1) “This is the WORST turbulence I’ve EVER felt!” said a female flight attendant who fell to her knees near my seat, as we flew through a storm above the East Coast. Yeah, that’s reassuring.
2) “Do you REALLY think you should be drinking that wine?” I was asked by a fifth grade boy I chaperoned, along with 60 other kids, including my own, for a week long American history field trip to Valley Forge in Pennsylvania, which involved screaming kids, bitchy/cliquey mothers, lost children, a kid with a nut allergy I nearly killed by offering him a peanut butter filled pretzel, humid school buses and “the worst turbulence” one flight attendant ever experienced. I answered the child this way: “Oh yeah, I really think I should.”
3) “We’re gonna give that another shot,” said our pilot trying to fly into JFK, after swooping the plane down and then swooping back up, as if we were on some horrific roller-coaster. While a middle-aged male passenger screamed like a baby, a female New Yorker behind me barked out, “One more shot?! Are you friggin’ kiddin’ me?!”

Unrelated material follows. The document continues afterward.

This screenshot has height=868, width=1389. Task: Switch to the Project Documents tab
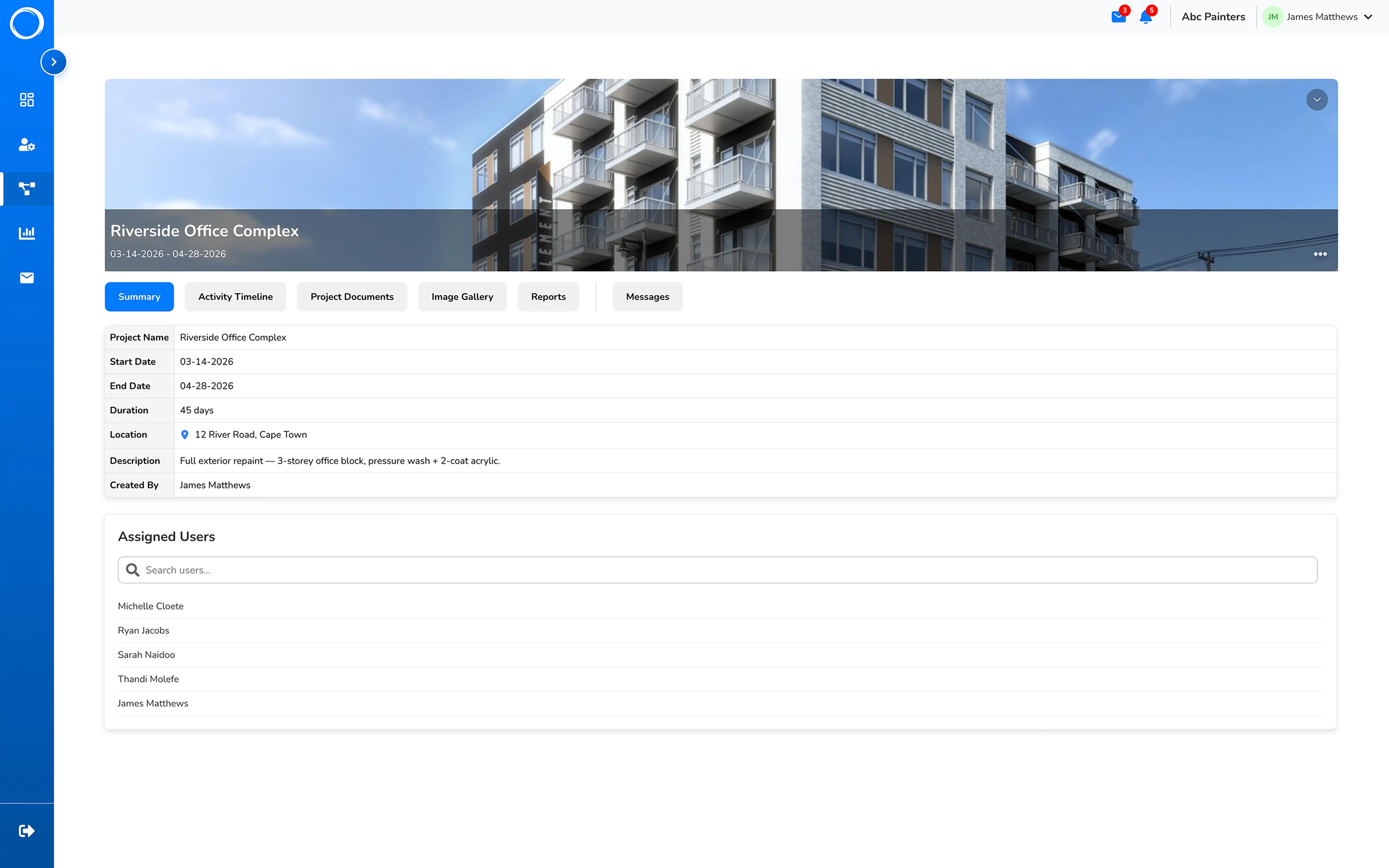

4) “You can stay at my place,” offered a flirtatious male flight attendant during a flight so horrific I wrote a story about it. My response to his lecherous offer? I cried. Actually a better term would be “bawled.” I looked at him and sobbed in his face… not just mere tears, but gasping, heaving, blubbering wails. (I wrote about this horrific plane trip in my up-coming book, Craving Normal.)